The one thing that has been stressed since my starting this program is that you need experience, experience, experience in order to make it in the real world and winning this job has been a $deity_send in that it is giving me not only real world reference experience but experience in an academic library to boot. But here’s the thing: my classes that were to prep me for this job have really had no impact on how I handle myself at the reference desk. This sentiment was also echoed by several librarians I have interviewed over the last six months who have all told me that while lib school was great for the theory and some of the application, they really didn’t feel that they learned their jobs until they were on the jobs.
This, then, becomes the catch-22: You need some experience to get an entry level position but you must obtain an entry level position in order to get the experience.

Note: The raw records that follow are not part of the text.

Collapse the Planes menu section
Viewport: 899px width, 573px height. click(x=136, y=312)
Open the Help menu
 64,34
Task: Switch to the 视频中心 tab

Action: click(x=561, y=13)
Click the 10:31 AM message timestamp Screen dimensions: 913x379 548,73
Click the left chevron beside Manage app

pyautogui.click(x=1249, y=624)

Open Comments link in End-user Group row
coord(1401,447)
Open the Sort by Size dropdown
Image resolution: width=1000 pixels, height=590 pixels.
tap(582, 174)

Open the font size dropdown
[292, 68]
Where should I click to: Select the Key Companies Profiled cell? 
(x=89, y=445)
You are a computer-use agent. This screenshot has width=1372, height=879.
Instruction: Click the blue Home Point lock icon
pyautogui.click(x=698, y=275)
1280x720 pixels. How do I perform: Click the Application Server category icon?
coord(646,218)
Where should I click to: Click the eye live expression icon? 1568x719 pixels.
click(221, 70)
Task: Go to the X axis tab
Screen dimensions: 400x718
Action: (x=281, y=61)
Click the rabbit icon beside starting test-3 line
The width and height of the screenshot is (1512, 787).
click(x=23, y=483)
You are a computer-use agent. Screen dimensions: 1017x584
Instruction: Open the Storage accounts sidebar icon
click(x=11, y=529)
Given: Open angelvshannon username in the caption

Lots of libraries like to hire in-status students, which is a boon to many of us who have had no prior experience in libraries before lib school. But this goes back to the teaching moment in that how you are trained while working in the library whether as a volunteer, intern or paid employee. These experiences can and will shape how you handle your professional career thus one must also take this factor into account when one is looking for a starting library position.
One thing I have noticed is this slightly playful but not really competition between those who work in a library and those who work in bookstores. For some reason that I cannot fathom, there seems to be some sort of unspoken rivalry between booksellers and librarians, and I’ve heard more than one librarian on various message boards bitch and complain how booksellers “try” to be like librarians by providing reader’s advisory and reference services without proper training and booksellers complain that librarians try to treat bookstores like libraries or that librarians feel like they are slumming if they come and apply for a job or work in a bookstore.
This is the part I don’t get: Bookstores are out to make money and to the corporate bookstores, the bottom line is ALL about the money. Whether or not someone gets interested in reading or enriching their life based on the books they purchased means nothing to the higher ups in corporate America – it’s just about how much the customer has spent and is there a way to get them to spend more. It’s about discounts, volume and bestsellers. It’s not about education, enrichment, support or education. This is not to say the average bookseller is not a reader, I’d roughly guesstimate that about 90% of the people I worked with were huge readers who read in a variety of genres and many of us had subject specializations. We were a very well rounded crew with a broad spectrum of education and backgrounds.
And this is not also to say that every bookstore feels this way – but having worked in $corporate_bookstore and being told time and time again that I spent too much time educating the reader rather than hand-selling them crap, I speak from experience. The other big argument that often comes up in discussion is how the bookstores are attempting to be like the library system (“help desks” that imitate reference desks, library-esque setting, comfy chairs, etc) while the library system is attempting to try to be like bookstores (cafes, overhead music systems, wider range of programming). But my question is: Why spend all this time arguing about who is trying to be like the other? All this mudslinging is ridiculous as libraries and bookstores can co-exist AND live together.
It’s like watching a never ending game of Tekken and in the end, the ones left holding the “WTF?” bag are the customers/patrons who just wanted help finding a damned book.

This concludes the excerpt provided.